**Input data:**
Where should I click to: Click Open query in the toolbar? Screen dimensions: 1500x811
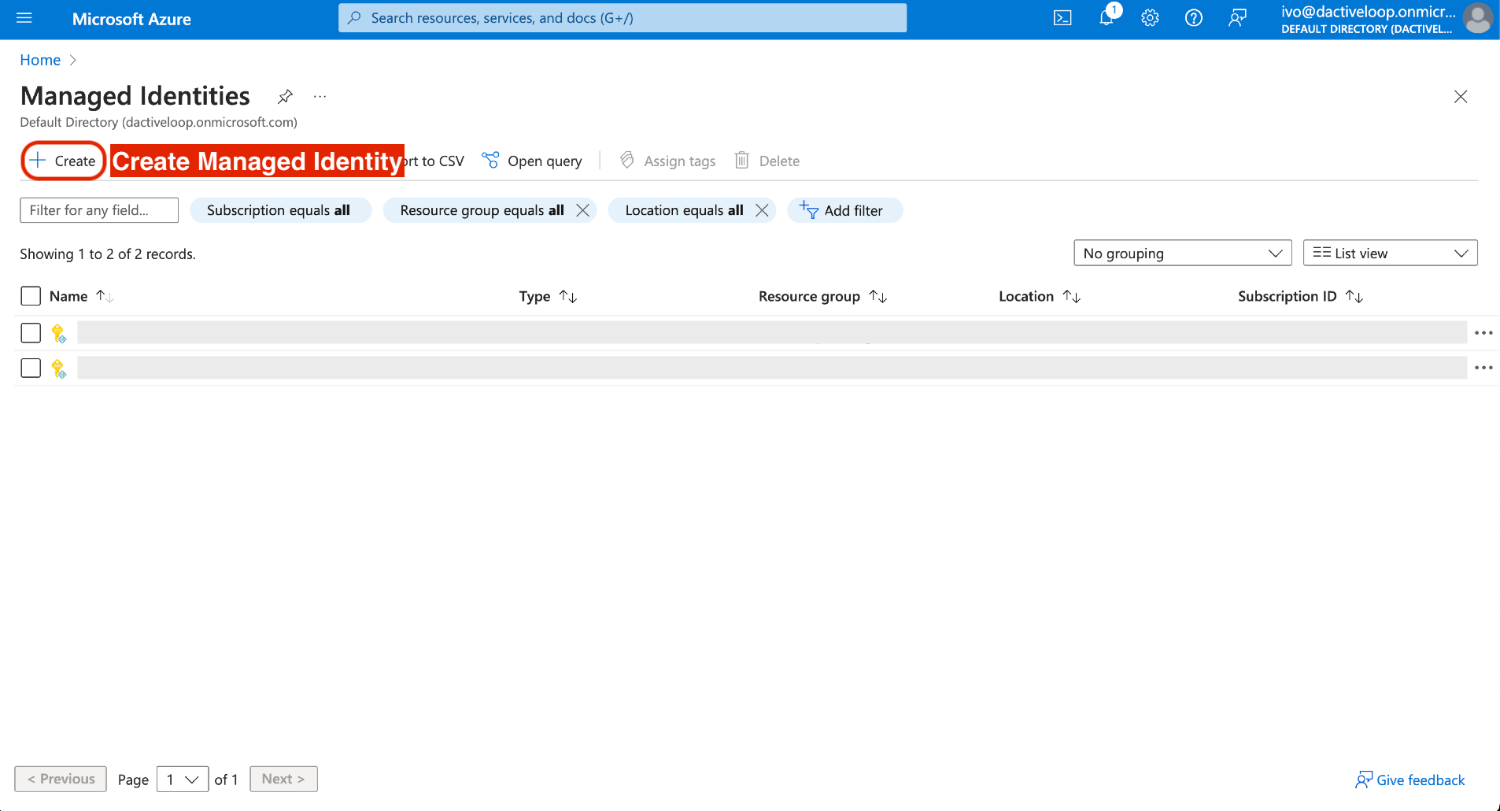[533, 161]
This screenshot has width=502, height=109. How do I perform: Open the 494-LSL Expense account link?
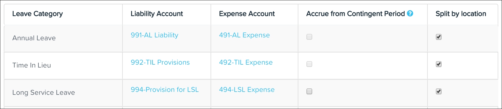point(247,90)
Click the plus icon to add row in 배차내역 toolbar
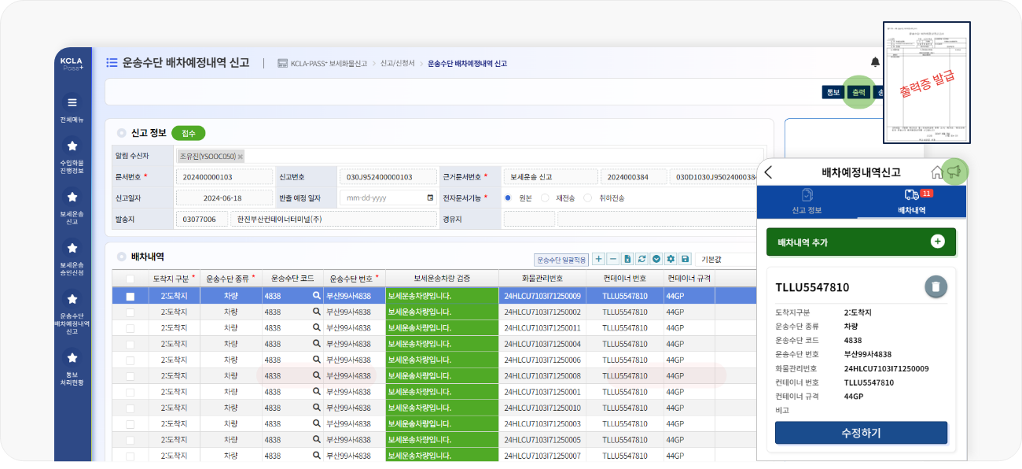Screen dimensions: 1022x469 tap(599, 259)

**What you need to do:**
Do not include images; quote all of the entries above exactly.

**Result:**
Where should I click to: Click Open query in the toolbar? Screen dimensions: 1500x811
[533, 161]
This screenshot has width=502, height=109. How do I perform: Open the 494-LSL Expense account link?
point(247,90)
Click the plus icon to add row in 배차내역 toolbar
Screen dimensions: 1022x469 tap(599, 259)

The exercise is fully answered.